Para nadie es un misterio que las organizaciones sindicales de nuestro país están pasando por una de las peores crisis de su historia. Absurdo sería tratar de ocultar los problemas y las dificultades que afectan a las organizaciones obreras, ya sea desde el más humilde sindicato de base hasta la más grande central de trabajadores.

No podemos ocultar tampoco, la incapacidad propositiva de la cúpula sindical, ante la grave crisis económica que sufre la clase trabajadora o la falta de liderazgo en las mismas centrales, que más que “negociar” supuestos aumentos salariales cada año, se sientan a esperar cinco a seis meses para que la empresa privada, a través de sus representantes de gobierno, fijen a su antojo el salario miserable con que deben vivir millones de hondureños y hondureñas.

Esconder la gravedad de estos hechos, es tan grave como la falta de solidaridad de los sectores agremiados que hoy defienden sus limitados estatutos, arrinconándose solos en una lucha interminable contra el mundo, como si sus conquistas se hayan aisladas, olvidándose que fueron miles de obreros, campesinos, estudiantes y docentes comprometidos los que lograron arrebatarle triunfos históricos a los poderosos, con el fin de tener una educación digna y una mejor salud.

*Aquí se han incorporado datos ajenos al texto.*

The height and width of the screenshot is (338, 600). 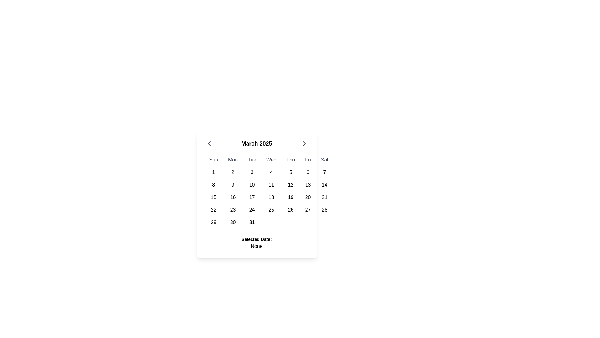 What do you see at coordinates (324, 210) in the screenshot?
I see `the button-like text element displaying '28' in black on a white background, located in the Saturday column of the calendar interface` at bounding box center [324, 210].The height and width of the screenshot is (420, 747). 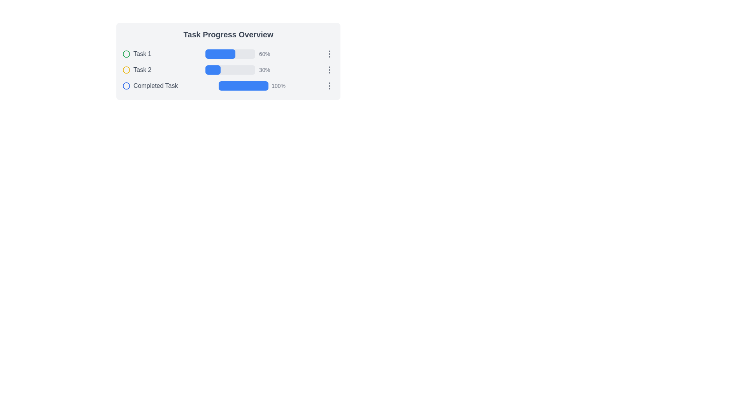 I want to click on the Static Text Label indicating 'Task 2' in the task progress overview table, positioned between the circular status icon and the progress bar, so click(x=142, y=70).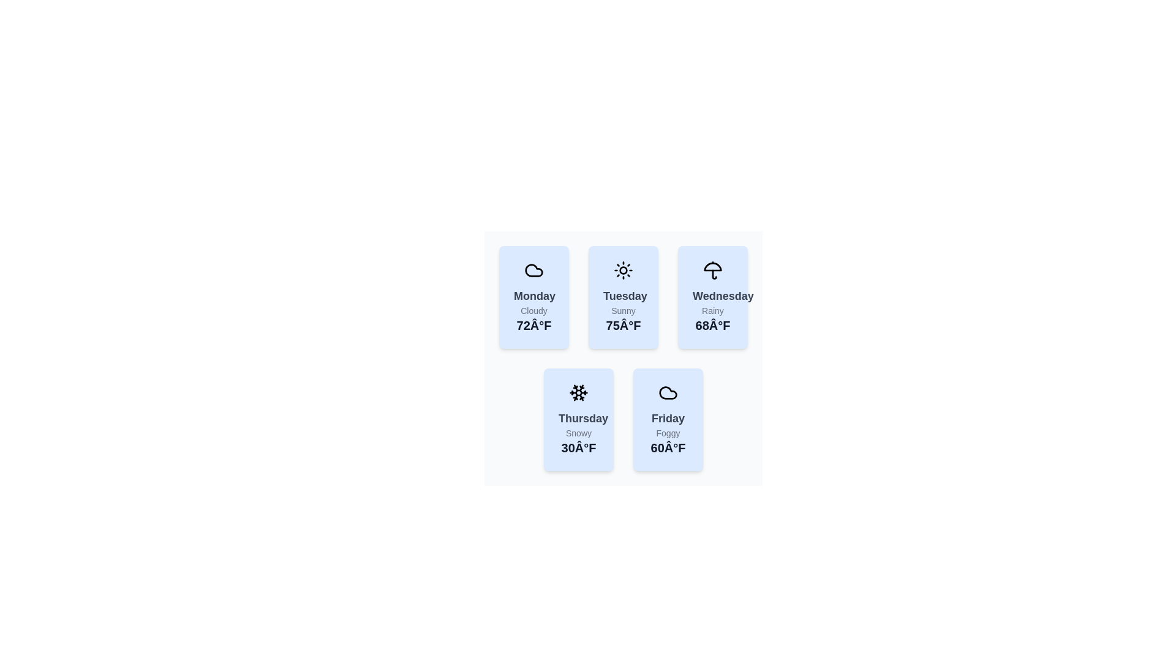  Describe the element at coordinates (534, 298) in the screenshot. I see `the weather forecast informational card for Monday, which displays a cloud icon, the day 'Monday' in bold gray text, the weather condition 'Cloudy', and the temperature '72°F'` at that location.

Al mismo tiempo, resulta desconcertante en estos años, de arremetida neoliberal, cuando pretenden despojamos hasta de la memoria, que la mayoría de dirigentes (salvo honradas excepciones) no impulsen alternativas de unidad para hacerle frente a la venta indiscriminada de la patria y al desmantelamiento sistemático de las conquistas sociales.

En esa línea, empresarios y funcionarios públicos nos quieren vender la imagen de que el famoso Tratado de Libre Comercio para las Américas, ALCA, es la solución a todos nuestros problemas.

Lo que pretenden en realidad los empresarios, el mal gobierno y el gobierno gringo es convertimos en un país maquila, adueñarse de los recursos más rentables de la economía nacional; diciéndonos, como si fuésemos un pueblo de papos, que si aceptamos el ALCA, cualquier hondureño(a) podrá vender tortillas en los Estados Unidos y hacerse millonario.

Cabe rescatar el ejemplo de solidaridad y compromiso de las organizaciones del Bloque Popular que han levantado valientemente la voz ante la ofensiva privatizadora y se han manifestado fuertemente contra la neocolonización de nuestra nación que representa el ALCA.

Indudablemente estos esfuerzos son pequeños y los problemas demasiado complejos y graves. Pero como dice el viejo refrán popular, no hay mal que por bien no venga, y pareciera que la zozobra, la miseria, el hambre y el desempleo nos están dejando solo dos alternativas: la primera es esperar a que el país se hunda en el desastre y el caos, dejando las cosas tal como están y que cada quien salve su pellejo como pueda y la segunda es unirnos los pobres, sacar a los dirigentes corruptos de las organizaciones y unidos gremios, organizaciones sindicales, campesinas y populares propugnemos un país más justo y solidario, donde todo sea para todos y donde por fin seamos dignos de habitar Honduras. Ojalá y elijamos lo segundo.